Show each line in the listing below that contains the string "perform". Case counts.

======== DATA FOR THIS EXERCISE ========

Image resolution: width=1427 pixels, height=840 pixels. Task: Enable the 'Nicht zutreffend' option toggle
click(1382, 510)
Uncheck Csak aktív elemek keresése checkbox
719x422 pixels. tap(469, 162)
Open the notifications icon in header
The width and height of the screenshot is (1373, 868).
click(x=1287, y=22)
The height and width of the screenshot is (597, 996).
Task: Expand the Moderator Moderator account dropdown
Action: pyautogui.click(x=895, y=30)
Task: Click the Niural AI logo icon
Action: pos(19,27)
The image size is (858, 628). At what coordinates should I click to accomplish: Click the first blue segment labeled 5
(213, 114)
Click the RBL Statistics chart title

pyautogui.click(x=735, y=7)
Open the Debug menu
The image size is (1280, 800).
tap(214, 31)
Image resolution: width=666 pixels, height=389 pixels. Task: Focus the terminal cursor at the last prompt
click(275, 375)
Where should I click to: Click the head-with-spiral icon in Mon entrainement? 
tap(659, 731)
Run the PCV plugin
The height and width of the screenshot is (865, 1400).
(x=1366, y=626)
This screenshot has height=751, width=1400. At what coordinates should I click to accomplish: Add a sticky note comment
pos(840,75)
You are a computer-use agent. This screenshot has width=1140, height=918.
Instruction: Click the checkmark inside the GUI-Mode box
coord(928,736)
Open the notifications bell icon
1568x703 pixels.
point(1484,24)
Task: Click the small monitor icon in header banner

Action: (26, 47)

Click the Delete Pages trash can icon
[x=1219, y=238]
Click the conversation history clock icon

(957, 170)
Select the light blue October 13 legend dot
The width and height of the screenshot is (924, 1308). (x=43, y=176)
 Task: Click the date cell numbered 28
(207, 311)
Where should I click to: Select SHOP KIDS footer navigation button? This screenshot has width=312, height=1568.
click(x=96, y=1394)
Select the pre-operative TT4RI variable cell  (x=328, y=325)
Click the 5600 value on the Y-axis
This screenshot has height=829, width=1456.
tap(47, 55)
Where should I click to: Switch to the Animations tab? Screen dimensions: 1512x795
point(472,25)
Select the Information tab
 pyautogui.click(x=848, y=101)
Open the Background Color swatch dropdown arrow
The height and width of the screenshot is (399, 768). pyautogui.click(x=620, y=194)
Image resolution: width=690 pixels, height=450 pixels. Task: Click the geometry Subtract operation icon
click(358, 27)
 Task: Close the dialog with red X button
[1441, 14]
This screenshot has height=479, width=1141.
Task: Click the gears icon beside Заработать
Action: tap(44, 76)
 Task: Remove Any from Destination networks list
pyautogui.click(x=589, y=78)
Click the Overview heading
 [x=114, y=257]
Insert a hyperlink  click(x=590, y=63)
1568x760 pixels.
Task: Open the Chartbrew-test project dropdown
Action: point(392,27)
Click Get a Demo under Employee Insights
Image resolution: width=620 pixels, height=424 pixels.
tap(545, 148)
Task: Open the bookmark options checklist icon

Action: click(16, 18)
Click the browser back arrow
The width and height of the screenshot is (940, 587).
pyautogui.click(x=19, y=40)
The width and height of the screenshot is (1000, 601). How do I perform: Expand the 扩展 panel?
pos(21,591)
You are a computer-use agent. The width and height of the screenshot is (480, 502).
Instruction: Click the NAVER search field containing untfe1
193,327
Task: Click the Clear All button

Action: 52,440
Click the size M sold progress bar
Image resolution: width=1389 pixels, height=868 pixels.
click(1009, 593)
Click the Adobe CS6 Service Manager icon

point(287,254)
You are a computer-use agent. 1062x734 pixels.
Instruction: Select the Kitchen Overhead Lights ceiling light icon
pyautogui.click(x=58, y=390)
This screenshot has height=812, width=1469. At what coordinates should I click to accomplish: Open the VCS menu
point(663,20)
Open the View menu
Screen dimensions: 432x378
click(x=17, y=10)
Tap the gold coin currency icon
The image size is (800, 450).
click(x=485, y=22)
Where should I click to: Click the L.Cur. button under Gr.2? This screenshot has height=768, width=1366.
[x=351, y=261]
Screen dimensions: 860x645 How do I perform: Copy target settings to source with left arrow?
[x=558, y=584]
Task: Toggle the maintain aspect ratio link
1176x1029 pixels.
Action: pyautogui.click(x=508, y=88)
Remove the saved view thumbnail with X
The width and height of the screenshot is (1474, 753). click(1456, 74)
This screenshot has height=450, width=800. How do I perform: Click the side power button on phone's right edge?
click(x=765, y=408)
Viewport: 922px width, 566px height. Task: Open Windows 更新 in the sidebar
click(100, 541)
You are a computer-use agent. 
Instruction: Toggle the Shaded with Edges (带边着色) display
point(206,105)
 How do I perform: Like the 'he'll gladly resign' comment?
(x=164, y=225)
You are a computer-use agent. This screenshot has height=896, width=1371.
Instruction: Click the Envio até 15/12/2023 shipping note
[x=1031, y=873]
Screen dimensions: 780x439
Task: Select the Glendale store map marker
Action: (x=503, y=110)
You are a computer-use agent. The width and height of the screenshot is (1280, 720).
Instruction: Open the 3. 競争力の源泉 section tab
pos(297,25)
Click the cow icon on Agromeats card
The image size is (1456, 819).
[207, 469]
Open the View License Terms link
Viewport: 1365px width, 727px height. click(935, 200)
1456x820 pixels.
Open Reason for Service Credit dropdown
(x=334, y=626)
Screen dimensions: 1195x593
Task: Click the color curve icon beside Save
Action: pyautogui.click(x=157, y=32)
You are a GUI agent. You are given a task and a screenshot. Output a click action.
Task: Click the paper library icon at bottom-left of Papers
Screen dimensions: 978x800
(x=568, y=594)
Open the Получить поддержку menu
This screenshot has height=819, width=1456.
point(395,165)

========

FINISHED EXERCISE.
The width and height of the screenshot is (1000, 601). How do I perform: Expand the 扩展 panel?
Screen dimensions: 860x645 How do I perform: Copy target settings to source with left arrow?
This screenshot has height=450, width=800. How do I perform: Click the side power button on phone's right edge?
 How do I perform: Like the 'he'll gladly resign' comment?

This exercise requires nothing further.